Jordanian authorities referred on Sunday a leading Muslim Brotherhood official to a military court for his alleged role in nationwide demonstrations against fuel price hikes amid a security campaign that has resulted in the arrest of dozens of Islamists, DPA reported.
Abu Hattab's referral is linked to allegations of his involvement in a series of nationwide protests against rising fuel prices that have gripped Jordan over the past two weeks and saw some participants call for "regime change" - a criminal offence which, under Jordanian law, carries a penalty of up to 10 years in prison.
A vast majority of political groups, including the Brotherhood, have distanced themselves from the calls for regime change, insisting on peaceful democratic reforms that demand a transfer to voters of the king's power to form governments.
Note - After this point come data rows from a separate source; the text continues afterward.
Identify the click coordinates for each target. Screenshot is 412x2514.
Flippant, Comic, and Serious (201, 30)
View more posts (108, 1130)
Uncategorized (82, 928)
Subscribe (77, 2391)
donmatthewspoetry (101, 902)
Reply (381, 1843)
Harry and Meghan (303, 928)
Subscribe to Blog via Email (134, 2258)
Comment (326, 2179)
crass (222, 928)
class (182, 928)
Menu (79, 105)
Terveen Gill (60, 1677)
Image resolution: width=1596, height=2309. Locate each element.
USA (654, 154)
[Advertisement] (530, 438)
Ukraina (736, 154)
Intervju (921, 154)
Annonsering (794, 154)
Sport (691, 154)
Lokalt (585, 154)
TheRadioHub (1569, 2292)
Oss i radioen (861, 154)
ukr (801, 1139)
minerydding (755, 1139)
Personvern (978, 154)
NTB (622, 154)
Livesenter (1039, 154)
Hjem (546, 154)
Abu Hattab's referral comes amid an ongoing security crackdown, which activists claim has resulted in the arrest of 200 protesters - including 46 members of the Muslim Brotherhood, Jordan's largest political force.
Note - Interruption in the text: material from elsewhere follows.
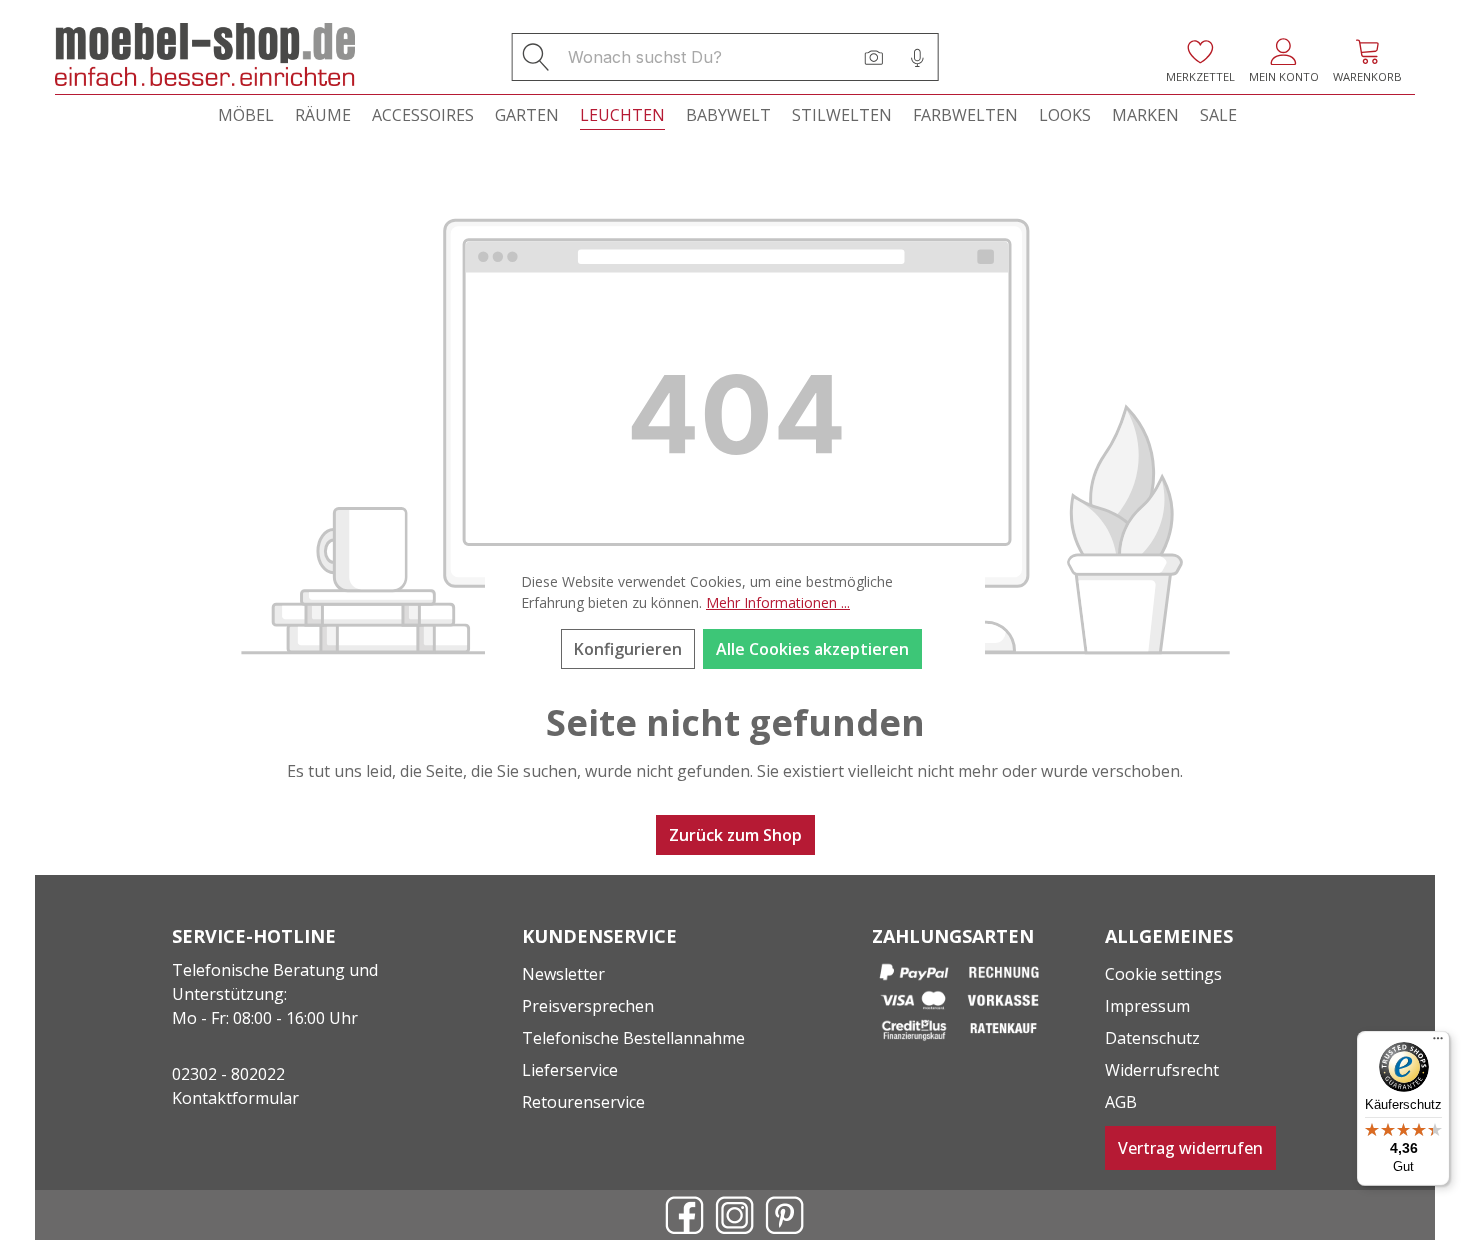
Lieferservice (570, 1070)
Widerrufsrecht (1162, 1070)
The Brotherhood denounced the "provocative" arrests, warning of a "serious fallout" and rising anger in the streets should authorities fail to release the detainees.
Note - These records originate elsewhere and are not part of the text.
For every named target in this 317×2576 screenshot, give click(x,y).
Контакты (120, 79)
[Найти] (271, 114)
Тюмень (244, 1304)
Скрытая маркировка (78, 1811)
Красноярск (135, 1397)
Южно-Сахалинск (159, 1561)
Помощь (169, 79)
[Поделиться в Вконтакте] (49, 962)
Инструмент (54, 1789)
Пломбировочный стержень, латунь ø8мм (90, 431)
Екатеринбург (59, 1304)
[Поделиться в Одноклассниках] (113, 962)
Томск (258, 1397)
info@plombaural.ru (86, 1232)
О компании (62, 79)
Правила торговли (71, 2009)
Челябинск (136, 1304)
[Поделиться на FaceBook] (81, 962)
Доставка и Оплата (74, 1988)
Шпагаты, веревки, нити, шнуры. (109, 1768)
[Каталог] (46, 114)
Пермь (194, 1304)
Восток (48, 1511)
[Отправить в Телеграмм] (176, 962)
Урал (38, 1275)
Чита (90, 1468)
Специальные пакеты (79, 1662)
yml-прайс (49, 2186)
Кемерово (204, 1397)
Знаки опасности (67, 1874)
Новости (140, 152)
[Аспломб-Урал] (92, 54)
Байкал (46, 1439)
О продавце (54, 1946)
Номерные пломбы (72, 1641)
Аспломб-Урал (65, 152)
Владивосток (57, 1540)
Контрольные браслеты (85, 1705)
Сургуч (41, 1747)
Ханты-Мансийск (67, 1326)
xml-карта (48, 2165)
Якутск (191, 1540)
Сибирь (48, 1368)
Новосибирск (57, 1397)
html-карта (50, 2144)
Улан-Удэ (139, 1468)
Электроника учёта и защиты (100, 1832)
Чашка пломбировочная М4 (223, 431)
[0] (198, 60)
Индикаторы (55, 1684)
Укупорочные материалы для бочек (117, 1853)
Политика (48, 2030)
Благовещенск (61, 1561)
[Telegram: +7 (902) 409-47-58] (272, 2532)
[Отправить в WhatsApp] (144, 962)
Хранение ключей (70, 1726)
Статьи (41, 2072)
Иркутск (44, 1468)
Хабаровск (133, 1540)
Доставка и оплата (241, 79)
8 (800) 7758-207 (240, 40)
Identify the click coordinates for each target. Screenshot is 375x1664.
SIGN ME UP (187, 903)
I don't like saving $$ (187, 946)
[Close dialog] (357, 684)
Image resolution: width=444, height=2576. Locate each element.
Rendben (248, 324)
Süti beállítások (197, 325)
"This provocative move is a clear violation of citizens' basic rights to freedom of expression," said Ali Abu Sukar, president of the Islamic Action Front's governing Shura Council.
"If the regime is serious in wanting the protest movement to remain peaceful, it will release Abu Hattab and all other political prisoners immediately."
A series of at times violent protests erupted within an hour of a government decision to raise fuel subsidies on November 13, leading to some 200 arrests and resulting in more than 70 injuries and one death in their first 72 hours.
Although the bulk of the violent protests were led by citizens with no political affiliation, Jordan has accused the Brotherhood of "inciting" the violent demonstrations.
The Brotherhood has denied the claims, saying that its offices were targeted during the rioting, along with government property.
Calls for regime change mark a dramatic escalation in the demands of Jordan's 22-month-old protest movement, which had previously restricted its calls to those for "regime reform."